====== Provided passage

- Specialty: Oncology

= Nigro protocol =

Anal cancer treatment

The Nigro protocol is the preoperative use of chemotherapy with 5-fluorouracil and mitomycin and medical radiation for squamous cell carcinomas of the anal canal.

== Treatment ==
Success of the preoperative regimen changed the paradigm of anal cancer treatment from surgical to non-surgical and was the advent of definitive chemoradiation (omitting surgery) being accepted as a standard-of-care for anal squamous cell carcinomas. Larger doses of radiation are used in modern chemoradiotherapy protocols versus the original Nigro protocol radiotherapy dose.

In the Nigro protocol, the patient receives 30 Gy (3000 rads) of radiation over a three-week period, as well as continuous administration of fluorouracil for the first four days and on days 20–31, with bolus mitomycin on day 1. It is named after Norman Nigro (1912–2009), who developed it in the mid-1970s. In cases of patients who still have residual disease after receiving the protocol, they should undergo salvage APR (abdomino-perineal resection); adequate time should be allowed for regression. The immediate complete response rate was in the 75% range in Nigro's original reports. Response to treatment can be evaluated every 6-8 weeks for many months if disease is regressing or clinically stable. Any sign of progressive disease should prompt reassessment of disease with biopsy and subsequent surgery with the aforementioned APR.

A 2024 systematic review of the literature found that chemoradiation with 5-FU and mitomycin C, as used in the Nigro Protocol, improves outcomes like colostomy-free survival in anal cancer patients compared to alternatives like cisplatin. However, it can lead to more severe side effects, especially blood-related toxicity.

============
====== Dataset extract

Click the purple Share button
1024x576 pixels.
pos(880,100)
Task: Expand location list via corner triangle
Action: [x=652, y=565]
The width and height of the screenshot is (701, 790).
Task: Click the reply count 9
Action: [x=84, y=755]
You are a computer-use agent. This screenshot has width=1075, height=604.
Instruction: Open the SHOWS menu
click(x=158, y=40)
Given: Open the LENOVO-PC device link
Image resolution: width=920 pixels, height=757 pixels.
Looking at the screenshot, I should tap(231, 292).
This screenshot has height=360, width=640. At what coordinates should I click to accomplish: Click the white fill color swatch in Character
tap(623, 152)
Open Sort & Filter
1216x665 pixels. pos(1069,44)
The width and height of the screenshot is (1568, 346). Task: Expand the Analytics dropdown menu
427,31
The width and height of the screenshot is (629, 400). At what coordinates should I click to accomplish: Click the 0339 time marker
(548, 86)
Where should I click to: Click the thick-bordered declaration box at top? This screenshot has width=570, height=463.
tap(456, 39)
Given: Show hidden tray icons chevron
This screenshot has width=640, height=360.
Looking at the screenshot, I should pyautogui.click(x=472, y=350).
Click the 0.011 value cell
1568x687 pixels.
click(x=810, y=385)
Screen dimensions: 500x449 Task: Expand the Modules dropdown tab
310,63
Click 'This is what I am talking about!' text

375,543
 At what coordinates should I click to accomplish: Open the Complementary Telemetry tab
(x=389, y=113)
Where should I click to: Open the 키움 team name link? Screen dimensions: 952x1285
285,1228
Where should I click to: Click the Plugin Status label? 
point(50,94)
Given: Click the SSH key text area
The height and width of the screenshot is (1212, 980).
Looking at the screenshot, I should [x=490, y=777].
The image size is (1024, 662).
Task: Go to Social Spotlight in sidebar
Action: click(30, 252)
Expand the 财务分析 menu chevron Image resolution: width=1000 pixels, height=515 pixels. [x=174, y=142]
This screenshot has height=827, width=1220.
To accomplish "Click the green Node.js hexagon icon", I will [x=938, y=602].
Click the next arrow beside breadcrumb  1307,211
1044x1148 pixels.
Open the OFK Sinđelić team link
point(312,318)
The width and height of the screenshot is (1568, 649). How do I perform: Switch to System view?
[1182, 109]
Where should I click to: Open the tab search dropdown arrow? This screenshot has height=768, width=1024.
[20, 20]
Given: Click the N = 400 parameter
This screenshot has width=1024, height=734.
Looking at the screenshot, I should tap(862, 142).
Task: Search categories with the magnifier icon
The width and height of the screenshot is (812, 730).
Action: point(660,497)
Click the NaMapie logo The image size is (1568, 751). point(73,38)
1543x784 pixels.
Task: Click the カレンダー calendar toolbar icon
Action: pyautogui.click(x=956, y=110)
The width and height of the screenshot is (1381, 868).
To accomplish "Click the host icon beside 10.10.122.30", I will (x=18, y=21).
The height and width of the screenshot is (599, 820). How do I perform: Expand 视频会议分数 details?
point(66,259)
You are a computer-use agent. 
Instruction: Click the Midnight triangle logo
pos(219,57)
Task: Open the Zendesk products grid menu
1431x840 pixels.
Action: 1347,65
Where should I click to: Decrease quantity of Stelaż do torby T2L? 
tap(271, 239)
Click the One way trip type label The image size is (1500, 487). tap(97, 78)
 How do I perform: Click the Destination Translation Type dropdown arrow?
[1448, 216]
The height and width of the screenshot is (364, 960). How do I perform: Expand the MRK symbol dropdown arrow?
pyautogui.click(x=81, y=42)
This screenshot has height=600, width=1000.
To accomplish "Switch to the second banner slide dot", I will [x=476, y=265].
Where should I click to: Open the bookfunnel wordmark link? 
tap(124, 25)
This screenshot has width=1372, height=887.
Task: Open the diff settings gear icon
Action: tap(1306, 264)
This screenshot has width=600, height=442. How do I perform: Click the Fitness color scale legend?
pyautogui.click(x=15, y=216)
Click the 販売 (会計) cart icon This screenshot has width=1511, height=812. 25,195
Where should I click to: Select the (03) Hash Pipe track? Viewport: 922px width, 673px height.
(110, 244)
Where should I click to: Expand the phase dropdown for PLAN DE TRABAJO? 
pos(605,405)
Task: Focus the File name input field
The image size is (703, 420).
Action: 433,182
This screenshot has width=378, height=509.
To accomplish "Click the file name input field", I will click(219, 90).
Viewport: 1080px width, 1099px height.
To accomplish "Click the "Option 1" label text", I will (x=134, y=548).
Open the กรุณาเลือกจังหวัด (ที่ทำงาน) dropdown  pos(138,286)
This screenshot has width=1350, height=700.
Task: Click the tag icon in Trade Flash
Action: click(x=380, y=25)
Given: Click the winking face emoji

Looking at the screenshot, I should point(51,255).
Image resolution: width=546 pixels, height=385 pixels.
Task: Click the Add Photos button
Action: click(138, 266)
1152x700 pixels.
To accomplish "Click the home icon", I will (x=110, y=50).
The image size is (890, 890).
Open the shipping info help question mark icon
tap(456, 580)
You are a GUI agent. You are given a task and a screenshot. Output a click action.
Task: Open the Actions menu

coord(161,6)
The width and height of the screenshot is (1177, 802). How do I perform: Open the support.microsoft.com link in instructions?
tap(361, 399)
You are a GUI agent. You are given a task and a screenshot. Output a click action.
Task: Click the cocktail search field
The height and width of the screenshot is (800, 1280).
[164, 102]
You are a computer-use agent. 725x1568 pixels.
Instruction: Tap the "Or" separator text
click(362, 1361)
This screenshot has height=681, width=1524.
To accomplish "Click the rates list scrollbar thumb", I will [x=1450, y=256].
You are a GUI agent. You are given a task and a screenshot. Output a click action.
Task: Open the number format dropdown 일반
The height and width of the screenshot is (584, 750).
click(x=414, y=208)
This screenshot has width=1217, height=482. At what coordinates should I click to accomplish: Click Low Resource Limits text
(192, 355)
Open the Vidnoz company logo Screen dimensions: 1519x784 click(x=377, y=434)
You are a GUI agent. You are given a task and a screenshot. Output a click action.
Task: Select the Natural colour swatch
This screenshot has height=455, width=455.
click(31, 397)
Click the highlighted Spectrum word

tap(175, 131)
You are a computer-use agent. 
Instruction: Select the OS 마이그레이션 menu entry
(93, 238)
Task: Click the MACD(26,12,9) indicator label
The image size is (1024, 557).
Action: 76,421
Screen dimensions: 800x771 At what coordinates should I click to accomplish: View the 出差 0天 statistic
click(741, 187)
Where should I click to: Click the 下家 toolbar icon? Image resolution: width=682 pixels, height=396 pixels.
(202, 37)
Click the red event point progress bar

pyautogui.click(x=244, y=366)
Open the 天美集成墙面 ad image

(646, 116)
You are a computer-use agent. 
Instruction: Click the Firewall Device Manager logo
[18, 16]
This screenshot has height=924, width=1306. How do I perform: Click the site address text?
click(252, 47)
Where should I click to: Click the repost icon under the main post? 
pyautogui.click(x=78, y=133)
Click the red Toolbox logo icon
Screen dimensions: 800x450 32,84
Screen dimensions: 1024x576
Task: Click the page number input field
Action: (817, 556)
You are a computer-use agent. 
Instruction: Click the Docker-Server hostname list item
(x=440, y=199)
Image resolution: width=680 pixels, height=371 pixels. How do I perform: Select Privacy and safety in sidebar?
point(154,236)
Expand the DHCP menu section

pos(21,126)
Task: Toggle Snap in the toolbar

============

Action item A ▸ From the passage on the Nigro protocol, extract the stretch from "- Specialty: Oncology" through "protocol radiotherapy dose.".
Action item B ▸
Answer these from the passage on the Nigro protocol:
(i) Which two chemotherapy drugs does the protocol use?
(ii) How much radiation does the patient receive, and over what period?
(iii) Which kind of toxicity does the 2024 systematic review single out as more severe?

Problem solution A ▸
- Specialty: Oncology

= Nigro protocol =

Anal cancer treatment

The Nigro protocol is the preoperative use of chemotherapy with 5-fluorouracil and mitomycin and medical radiation for squamous cell carcinomas of the anal canal.

== Treatment ==
Success of the preoperative regimen changed the paradigm of anal cancer treatment from surgical to non-surgical and was the advent of definitive chemoradiation (omitting surgery) being accepted as a standard-of-care for anal squamous cell carcinomas. Larger doses of radiation are used in modern chemoradiotherapy protocols versus the original Nigro protocol radiotherapy dose.

Problem solution B ▸
(i) 5-fluorouracil and mitomycin
(ii) 30 Gy (3000 rads) over a three-week period
(iii) Blood-related toxicity